Again, even if that happens, something else is already in the making: the forging of a new European identity. One that arises from opposition to Russia (which is already excluded from Europe) and by shaking-off this ingrained sense of existing solely by the mercy of the U.S. (as warrantor of security).
It is a European identity that stems from the surge in importance of the Eastern European countries, from Poland, the Baltic states, the South-Eastern European countries. An identity that insists on values like liberal democracy, rule of law, separation of powers, etc. Weaker in its mutual association than a federal state or even a confederacy, but still a union of nations sharing the same outlook. And that is new: It is a European identiy not fed by the past (of WW 2 and how to avoid another such catastrophe) but by a common interest of what to look for in the future.

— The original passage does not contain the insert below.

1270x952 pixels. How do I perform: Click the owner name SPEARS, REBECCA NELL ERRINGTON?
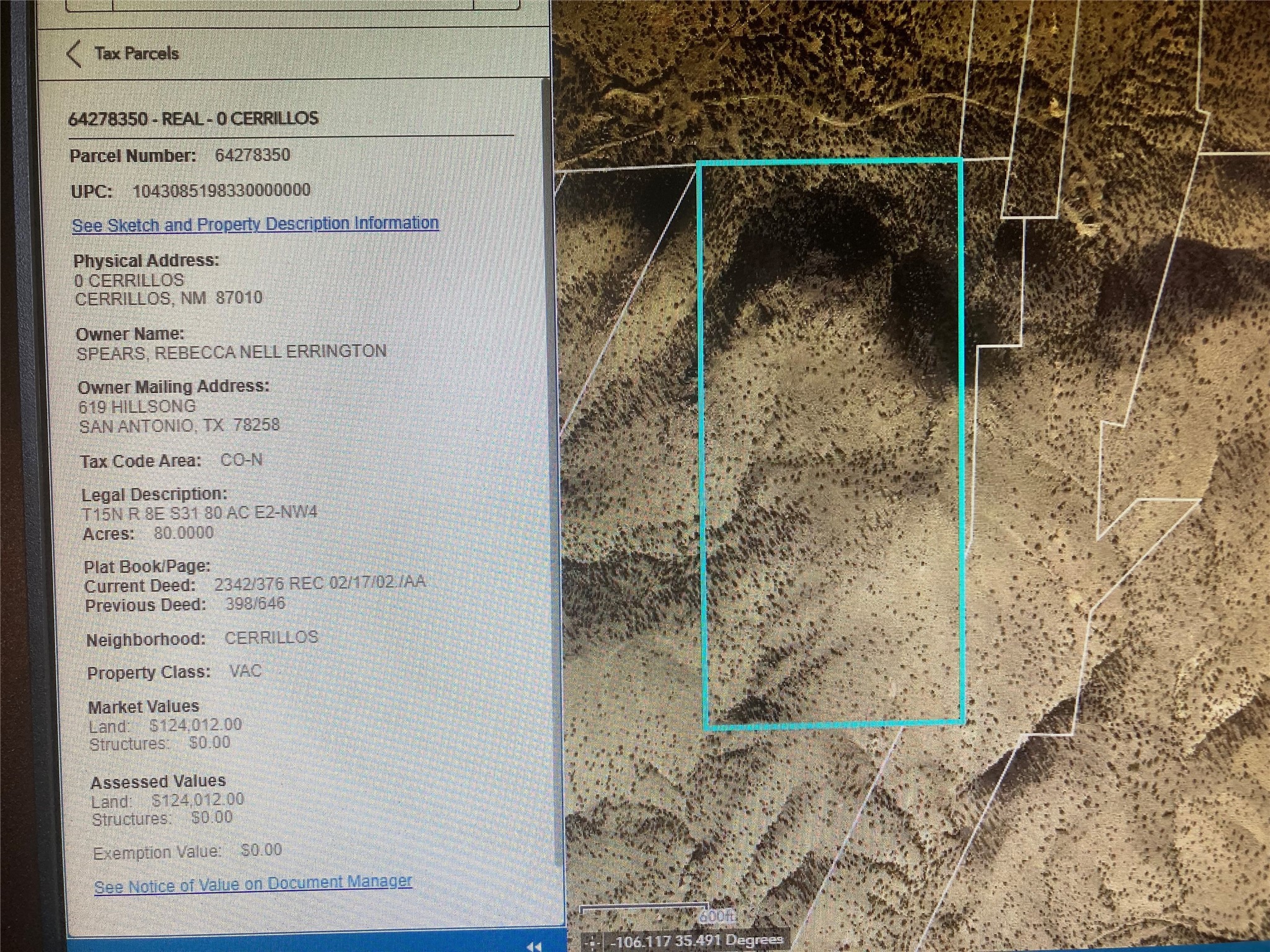click(x=231, y=352)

Parallel to (or shortly after) the inception of this new European identity, a second major project may regain steam: the resurgence of the Union of the Mediterranean. Not as a cultural or infrastructure project – that's how German chancellor Angela Merkel watered it down – but as it was originally conceived by French president Nicolas Sarkozy and Egyptian president Hosni Mubarak: as a political union of all littoral states of the Mediterranean Sea, a kind of "southern EU", strongly aligned with the northern one economically and politically. It would, e.g., include such antagonistic countries like Israel and Türkiye, effectively binding all countries and nations of a region that share a common history of 3.000 years.
Thus, should we in Europe survive 2025 and should the war in Ukraine at least not end to the benefit of Russia, then these are the two exciting developments that we may find already in the making.
That outlook gives me immense hope and helps me survive this current doom and gloom.